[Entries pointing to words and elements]
────────────────────

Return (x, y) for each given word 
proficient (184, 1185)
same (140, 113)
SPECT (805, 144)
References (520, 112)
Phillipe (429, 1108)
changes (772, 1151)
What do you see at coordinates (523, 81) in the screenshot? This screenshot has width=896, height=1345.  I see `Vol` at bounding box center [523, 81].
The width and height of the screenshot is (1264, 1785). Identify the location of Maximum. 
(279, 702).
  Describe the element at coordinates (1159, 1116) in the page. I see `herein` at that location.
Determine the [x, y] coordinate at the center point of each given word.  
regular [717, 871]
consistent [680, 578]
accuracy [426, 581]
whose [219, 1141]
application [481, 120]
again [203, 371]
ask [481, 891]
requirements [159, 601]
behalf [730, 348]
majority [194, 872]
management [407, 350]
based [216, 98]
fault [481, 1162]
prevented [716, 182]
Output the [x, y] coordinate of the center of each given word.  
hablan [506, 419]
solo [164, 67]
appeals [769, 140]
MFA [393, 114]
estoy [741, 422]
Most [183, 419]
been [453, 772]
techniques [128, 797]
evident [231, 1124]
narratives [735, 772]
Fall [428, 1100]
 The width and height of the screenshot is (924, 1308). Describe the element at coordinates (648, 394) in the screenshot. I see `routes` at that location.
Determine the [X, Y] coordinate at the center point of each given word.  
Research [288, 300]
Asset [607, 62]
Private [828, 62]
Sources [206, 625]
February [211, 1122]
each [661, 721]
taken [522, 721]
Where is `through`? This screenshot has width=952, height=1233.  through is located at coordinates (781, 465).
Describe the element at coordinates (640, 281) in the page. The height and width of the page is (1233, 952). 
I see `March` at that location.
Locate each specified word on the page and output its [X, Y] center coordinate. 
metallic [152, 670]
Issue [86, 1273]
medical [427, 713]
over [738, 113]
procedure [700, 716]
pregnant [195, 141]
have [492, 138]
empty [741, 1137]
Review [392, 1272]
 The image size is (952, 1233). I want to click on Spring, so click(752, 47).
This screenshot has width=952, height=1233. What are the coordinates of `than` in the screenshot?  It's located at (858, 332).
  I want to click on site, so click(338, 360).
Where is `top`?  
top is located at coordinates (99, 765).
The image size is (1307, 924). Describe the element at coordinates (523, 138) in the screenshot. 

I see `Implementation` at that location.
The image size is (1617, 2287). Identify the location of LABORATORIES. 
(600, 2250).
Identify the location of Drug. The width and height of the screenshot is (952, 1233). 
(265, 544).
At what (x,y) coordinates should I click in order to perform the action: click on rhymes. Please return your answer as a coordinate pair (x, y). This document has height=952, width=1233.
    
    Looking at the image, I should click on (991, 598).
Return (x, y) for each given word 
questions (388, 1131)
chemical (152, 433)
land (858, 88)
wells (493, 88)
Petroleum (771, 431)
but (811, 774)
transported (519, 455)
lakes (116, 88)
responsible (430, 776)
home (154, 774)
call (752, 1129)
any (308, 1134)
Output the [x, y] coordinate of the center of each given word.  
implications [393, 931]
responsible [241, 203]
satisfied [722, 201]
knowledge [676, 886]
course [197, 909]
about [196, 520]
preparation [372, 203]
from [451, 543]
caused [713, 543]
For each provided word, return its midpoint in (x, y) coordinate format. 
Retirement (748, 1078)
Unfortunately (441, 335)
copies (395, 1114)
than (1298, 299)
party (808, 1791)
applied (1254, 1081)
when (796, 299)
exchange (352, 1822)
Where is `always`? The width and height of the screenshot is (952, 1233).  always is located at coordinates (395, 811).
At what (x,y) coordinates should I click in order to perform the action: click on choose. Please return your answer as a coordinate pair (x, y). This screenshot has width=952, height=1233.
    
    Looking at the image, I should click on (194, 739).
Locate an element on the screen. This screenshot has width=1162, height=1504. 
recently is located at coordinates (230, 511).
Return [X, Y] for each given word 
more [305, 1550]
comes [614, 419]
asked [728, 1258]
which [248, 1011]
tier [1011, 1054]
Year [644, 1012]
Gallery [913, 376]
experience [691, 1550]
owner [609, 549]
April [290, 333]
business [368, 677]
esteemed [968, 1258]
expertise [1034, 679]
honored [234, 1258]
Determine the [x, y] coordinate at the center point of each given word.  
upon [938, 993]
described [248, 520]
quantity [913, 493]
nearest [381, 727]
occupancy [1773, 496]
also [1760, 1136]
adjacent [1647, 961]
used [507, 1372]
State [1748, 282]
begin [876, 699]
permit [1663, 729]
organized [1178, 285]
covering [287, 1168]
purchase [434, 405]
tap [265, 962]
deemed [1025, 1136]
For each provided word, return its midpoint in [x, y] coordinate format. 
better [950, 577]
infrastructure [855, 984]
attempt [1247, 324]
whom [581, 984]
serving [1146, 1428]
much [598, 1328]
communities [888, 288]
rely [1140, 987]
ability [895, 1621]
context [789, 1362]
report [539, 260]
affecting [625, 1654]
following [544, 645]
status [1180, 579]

────────────────────

Exercise description:
Return all of the records above verbatim, line for line, with no changes.

Final result:
Return (x, y) for each given word 
proficient (184, 1185)
same (140, 113)
SPECT (805, 144)
References (520, 112)
Phillipe (429, 1108)
changes (772, 1151)
What do you see at coordinates (523, 81) in the screenshot? This screenshot has width=896, height=1345.  I see `Vol` at bounding box center [523, 81].
The width and height of the screenshot is (1264, 1785). Identify the location of Maximum. 
(279, 702).
  Describe the element at coordinates (1159, 1116) in the page. I see `herein` at that location.
Determine the [x, y] coordinate at the center point of each given word.  
regular [717, 871]
consistent [680, 578]
accuracy [426, 581]
whose [219, 1141]
application [481, 120]
again [203, 371]
ask [481, 891]
requirements [159, 601]
behalf [730, 348]
majority [194, 872]
management [407, 350]
based [216, 98]
fault [481, 1162]
prevented [716, 182]
Output the [x, y] coordinate of the center of each given word.  
hablan [506, 419]
solo [164, 67]
appeals [769, 140]
MFA [393, 114]
estoy [741, 422]
Most [183, 419]
been [453, 772]
techniques [128, 797]
evident [231, 1124]
narratives [735, 772]
Fall [428, 1100]
 The width and height of the screenshot is (924, 1308). Describe the element at coordinates (648, 394) in the screenshot. I see `routes` at that location.
Determine the [X, Y] coordinate at the center point of each given word.  
Research [288, 300]
Asset [607, 62]
Private [828, 62]
Sources [206, 625]
February [211, 1122]
each [661, 721]
taken [522, 721]
Where is `through`? This screenshot has width=952, height=1233.  through is located at coordinates (781, 465).
Describe the element at coordinates (640, 281) in the page. The height and width of the page is (1233, 952). 
I see `March` at that location.
Locate each specified word on the page and output its [X, Y] center coordinate. 
metallic [152, 670]
Issue [86, 1273]
medical [427, 713]
over [738, 113]
procedure [700, 716]
pregnant [195, 141]
have [492, 138]
empty [741, 1137]
Review [392, 1272]
 The image size is (952, 1233). I want to click on Spring, so click(752, 47).
This screenshot has width=952, height=1233. What are the coordinates of `than` in the screenshot?  It's located at (858, 332).
  I want to click on site, so click(338, 360).
Where is `top`?  
top is located at coordinates (99, 765).
The image size is (1307, 924). Describe the element at coordinates (523, 138) in the screenshot. 

I see `Implementation` at that location.
The image size is (1617, 2287). Identify the location of LABORATORIES. 
(600, 2250).
Identify the location of Drug. The width and height of the screenshot is (952, 1233). 
(265, 544).
At what (x,y) coordinates should I click in order to perform the action: click on rhymes. Please return your answer as a coordinate pair (x, y). This document has height=952, width=1233.
    
    Looking at the image, I should click on (991, 598).
Return (x, y) for each given word 
questions (388, 1131)
chemical (152, 433)
land (858, 88)
wells (493, 88)
Petroleum (771, 431)
but (811, 774)
transported (519, 455)
lakes (116, 88)
responsible (430, 776)
home (154, 774)
call (752, 1129)
any (308, 1134)
Output the [x, y] coordinate of the center of each given word.  
implications [393, 931]
responsible [241, 203]
satisfied [722, 201]
knowledge [676, 886]
course [197, 909]
about [196, 520]
preparation [372, 203]
from [451, 543]
caused [713, 543]
For each provided word, return its midpoint in (x, y) coordinate format. 
Retirement (748, 1078)
Unfortunately (441, 335)
copies (395, 1114)
than (1298, 299)
party (808, 1791)
applied (1254, 1081)
when (796, 299)
exchange (352, 1822)
Where is `always`? The width and height of the screenshot is (952, 1233).  always is located at coordinates (395, 811).
At what (x,y) coordinates should I click in order to perform the action: click on choose. Please return your answer as a coordinate pair (x, y). This screenshot has width=952, height=1233.
    
    Looking at the image, I should click on (194, 739).
Locate an element on the screen. This screenshot has width=1162, height=1504. 
recently is located at coordinates (230, 511).
Return [X, Y] for each given word 
more [305, 1550]
comes [614, 419]
asked [728, 1258]
which [248, 1011]
tier [1011, 1054]
Year [644, 1012]
Gallery [913, 376]
experience [691, 1550]
owner [609, 549]
April [290, 333]
business [368, 677]
esteemed [968, 1258]
expertise [1034, 679]
honored [234, 1258]
Determine the [x, y] coordinate at the center point of each given word.  
upon [938, 993]
described [248, 520]
quantity [913, 493]
nearest [381, 727]
occupancy [1773, 496]
also [1760, 1136]
adjacent [1647, 961]
used [507, 1372]
State [1748, 282]
begin [876, 699]
permit [1663, 729]
organized [1178, 285]
covering [287, 1168]
purchase [434, 405]
tap [265, 962]
deemed [1025, 1136]
For each provided word, return its midpoint in [x, y] coordinate format. 
better [950, 577]
infrastructure [855, 984]
attempt [1247, 324]
whom [581, 984]
serving [1146, 1428]
much [598, 1328]
communities [888, 288]
rely [1140, 987]
ability [895, 1621]
context [789, 1362]
report [539, 260]
affecting [625, 1654]
following [544, 645]
status [1180, 579]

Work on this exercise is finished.